All that for having a dream, for having this vision of how his brothers would eventually bow to him.
Sometimes our dreams get us into trouble it seems. Sometimes choosing to follow those dreams is not easy.
And when this Joseph that we read of today has this dream, when the angel of the Lord comes to him, the angel tells him, “Don’t be afraid.” Because this Joseph knows that sometimes dreams can get you into trouble, most of the time doing the right thing is not easy . . . there will be things to fear along the way. Joseph knows that you may not be loved or even liked, that such is the path that God calls us to follow.
It does strike me that as we enter this holiday season, this time when all of us are supposed to be merry and bright, it strikes me that for some of us that is not easy to do. Sometimes we believe that God calls us to be cheerful and happy . . . and then we read scripture.
We read this story of a man, this Joseph, who received some not-so-good news. We read about how choosing to follow God meant doing what was difficult, not what everyone else would have done. Sometimes the good news is mixed up with our own worries and sorrows. And sometimes as we reach this last Sunday of Advent, when Christmas is less than a week away now, the parties feel hollow, we miss loved ones that are gone, we realize how we have lost touch with friends that we have spent Christmas with in the past, sometimes it is truly a blue Christmas.
There is a service that is done in some churches called “the Longest Night” or a “Blue Christmas” service. And although it is not about the Elvis song Blue Christmas, it does have to do with the way that we encounter such mixed emotions and feelings at this time of year.

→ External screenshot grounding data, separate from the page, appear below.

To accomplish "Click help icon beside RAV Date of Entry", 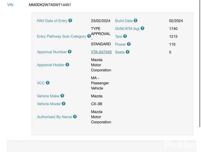I will point(70,20).
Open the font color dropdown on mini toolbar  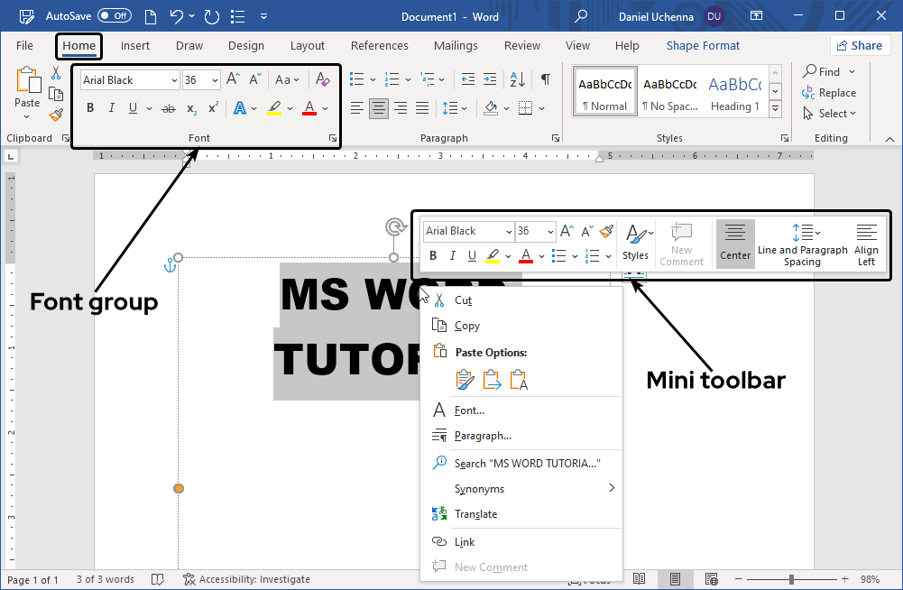540,256

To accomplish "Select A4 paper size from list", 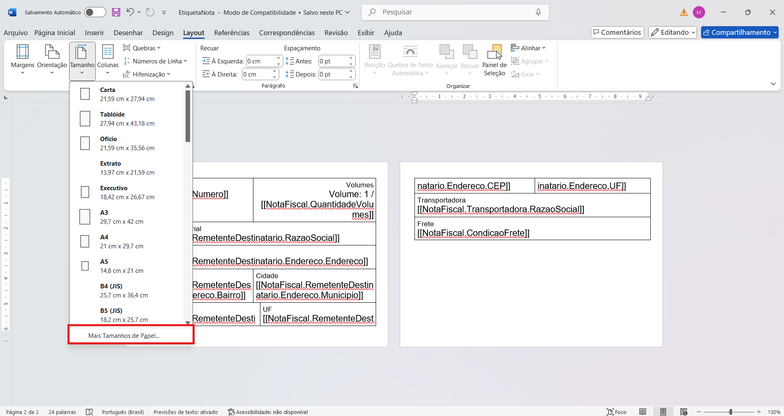I will [x=123, y=241].
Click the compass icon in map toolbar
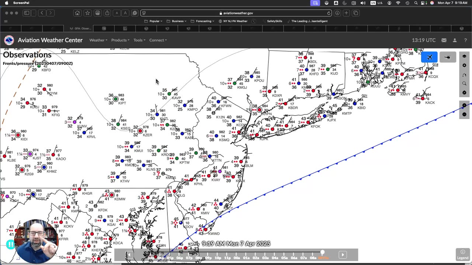The height and width of the screenshot is (265, 472). pyautogui.click(x=464, y=92)
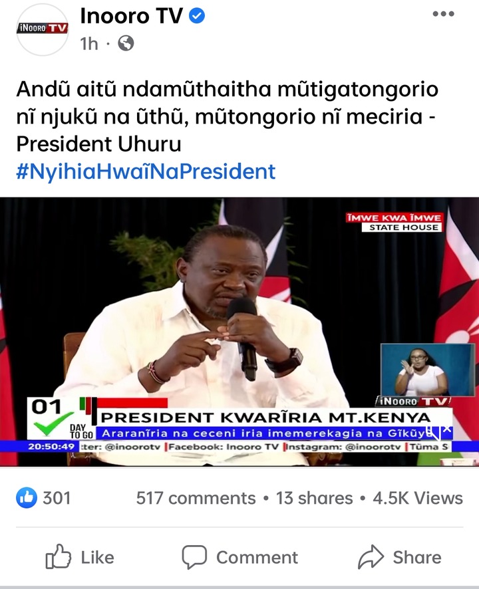Click the 1h post timestamp
The height and width of the screenshot is (589, 479).
[88, 44]
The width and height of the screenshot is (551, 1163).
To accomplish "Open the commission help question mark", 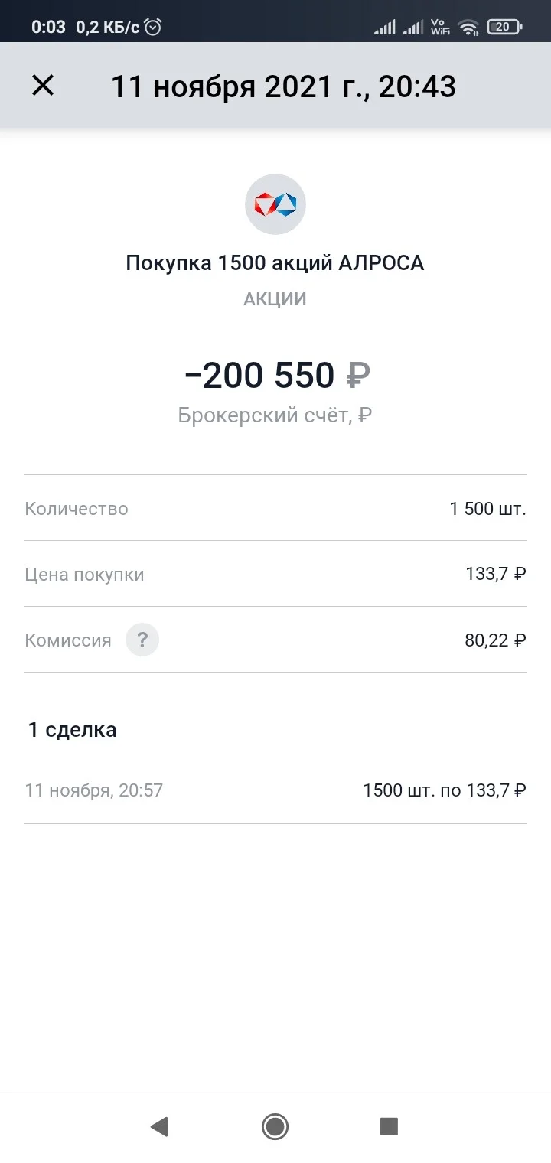I will [142, 640].
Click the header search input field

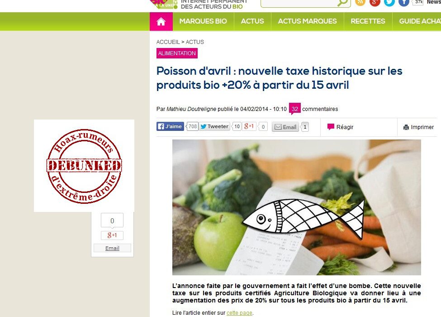click(x=299, y=3)
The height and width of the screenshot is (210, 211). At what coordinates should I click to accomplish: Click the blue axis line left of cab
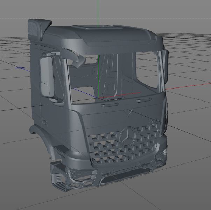[x=23, y=69]
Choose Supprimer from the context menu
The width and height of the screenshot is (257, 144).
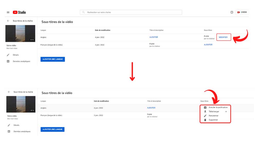213,120
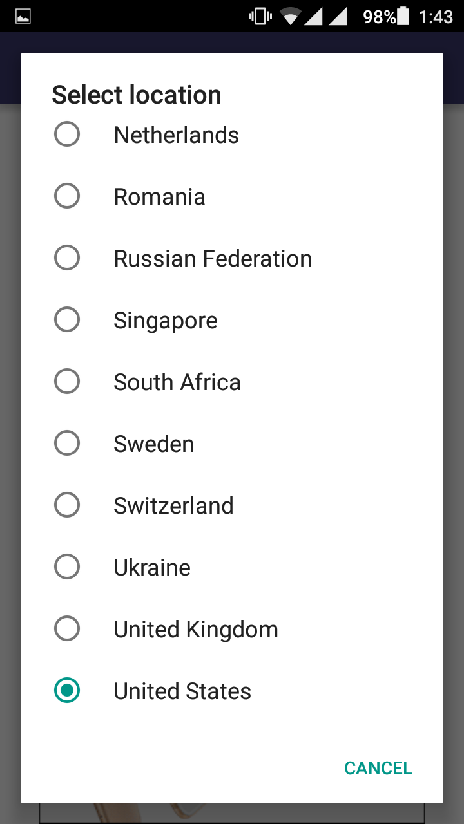Tap the battery icon in status bar
Image resolution: width=464 pixels, height=824 pixels.
point(403,17)
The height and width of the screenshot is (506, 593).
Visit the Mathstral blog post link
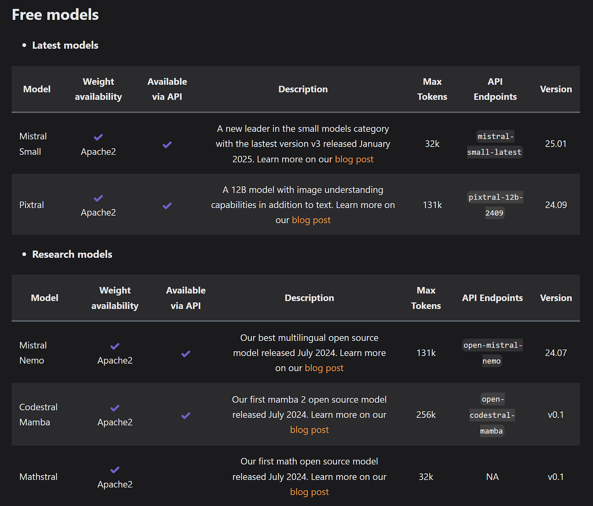(x=309, y=492)
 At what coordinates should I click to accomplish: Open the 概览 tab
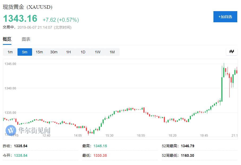click(x=7, y=39)
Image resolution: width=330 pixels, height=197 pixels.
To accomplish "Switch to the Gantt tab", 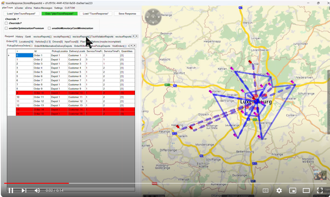I will point(28,37).
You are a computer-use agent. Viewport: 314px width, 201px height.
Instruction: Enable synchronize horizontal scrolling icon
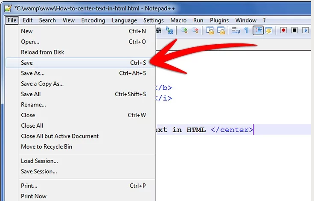point(221,30)
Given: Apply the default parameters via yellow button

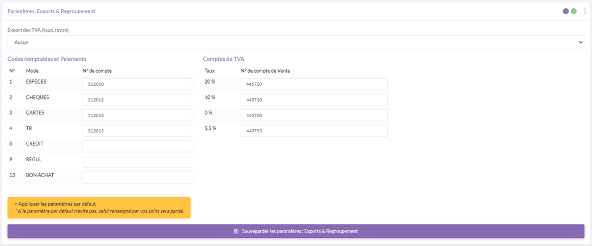Looking at the screenshot, I should (99, 207).
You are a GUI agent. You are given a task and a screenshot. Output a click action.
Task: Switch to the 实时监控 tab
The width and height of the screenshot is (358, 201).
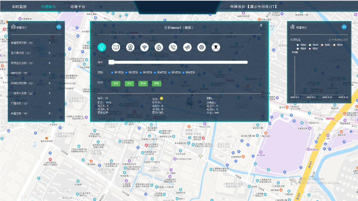[x=19, y=7]
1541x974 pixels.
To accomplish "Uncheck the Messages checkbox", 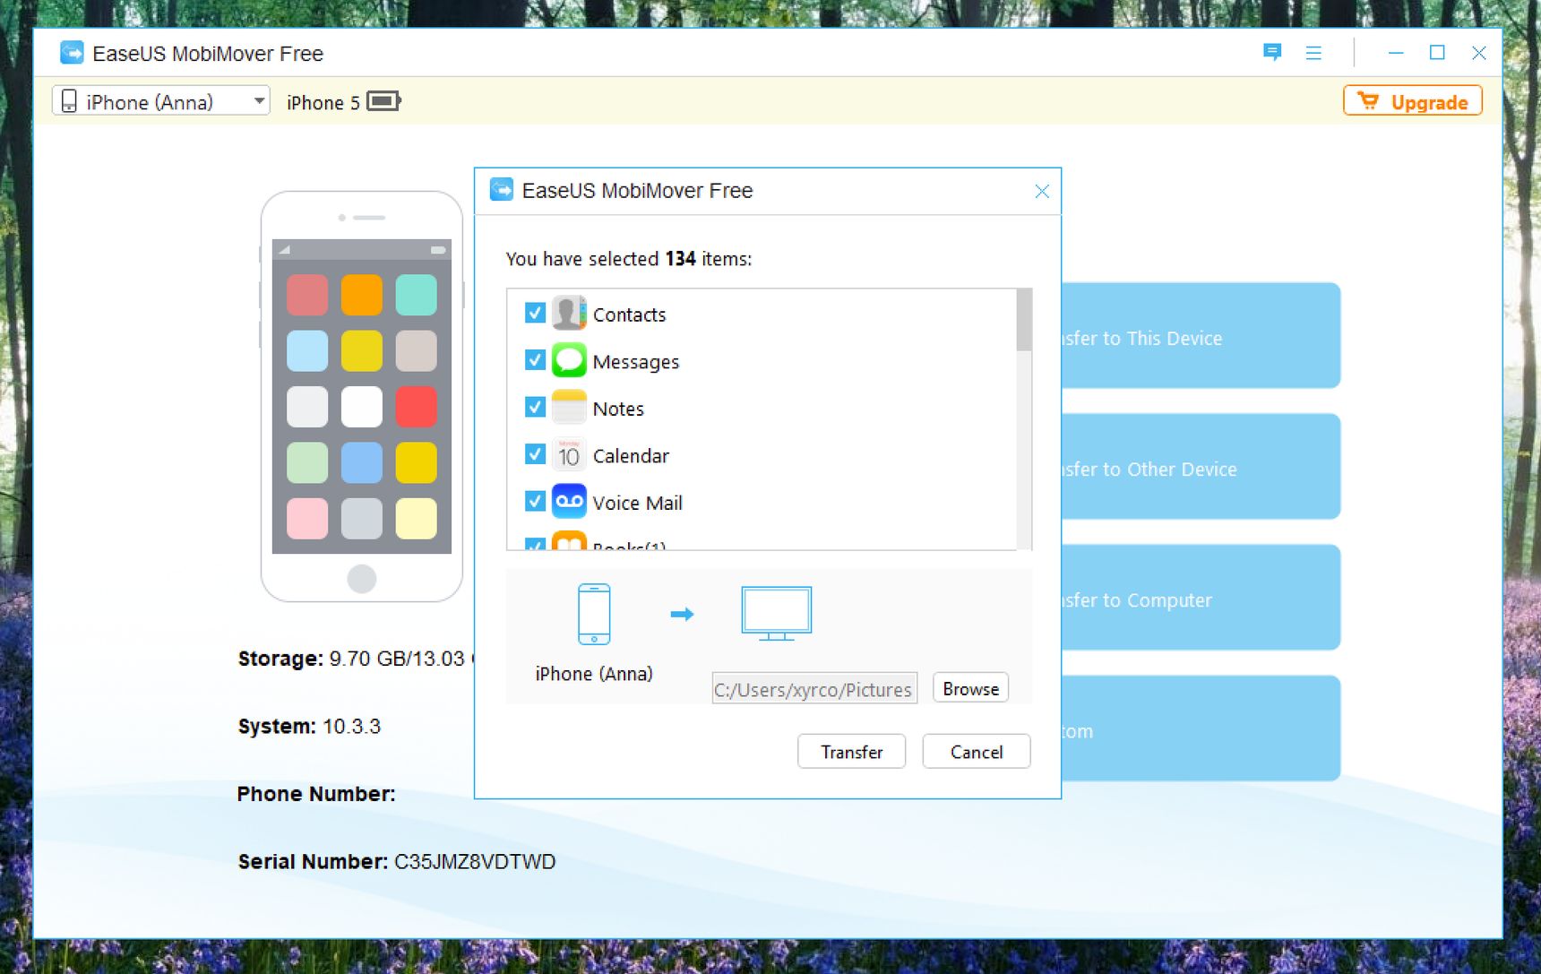I will tap(535, 360).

The service would be held on the winter solstice, that day right around December 21st that is the shortest day of the year. That day when the hours that the sun shines are the shortest that they can be; that day when the night is the longest that it will be all year. You hear it again and again that suicides increase at this time of year, a time when everyone tells us we are supposed to be merry and bright, but if there is uncertainty in your life, if there has been some brokenness this past year or something difficult that happened to you, when you approach this season, you feel that hurt and that uncertainty all the more.
Sometimes our gatherings with friends and family carry the weight of those difficult situations, difficult feelings because of so-and-so’s divorce, and what this one said to that one, and how we are glad that Grandma isn’t alive to see this . . .. I can only imagine that for our soldiers in Iraq and Afghanistan and other countries, this is not an easy holiday to be away from family and friends; for those that are back from the war, it can be tough to sing a song of peace and goodwill when you remember your buddy that was killed. But this is the tough world in which we live.
This is what we know in our hearts but are sometimes afraid to say with our lips: that when we look at our lives, when we look at our world, it is hard to have hope; it is hard to believe; it is hard to do what we know to be right, to have hope, to believe that God is still redeeming this world.
And you see for Joseph, a man who has just found out that his betrothed, this woman he is to marry is pregnant, the best thing he could think to do was to divorce her quietly. This is what he thought redemption would mean in this situation. It was better to do what is expedient.
But this passage tells us that the angel of the Lord came to him in a dream, saying, “Don’t be afraid.” “Joseph, son of David, don’t be afraid to take Mary as your wife, for the child she carries is from God. She is going to bear a son, and you are to call him Jesus because he will save his people from their sins.” It was as if God was saying to him, . . . and to you, “Despite what you fear, despite where you are hurt, lonely, and feel betrayed, despite all the pain in this world, don’t be afraid. Hope will be born. Salvation is coming. Sometimes that means embracing what is difficult in our lives; sometimes that means not doing what is easiest, but knowing that God is with you through it all. This child will be called Immanuel, a name meaning God with us. Don’t be afraid of the hurt, don’t be afraid of sorrow, don’t be afraid of the uncertainly. But know that God is coming, God is with you already . . . Joseph.”
And God is with you too.
Because for any of us that have lost loved ones, the nights this time of year can be awful long. I know that for me, with my father’s illness, I know that this Christmas will be different than those that are coming. I know that before my wife and I had children, when we hoped and wished for a child, this holiday could be hard . . . when so much is geared towards the children that you don’t have. I know that many of you have your own struggles too. We all do.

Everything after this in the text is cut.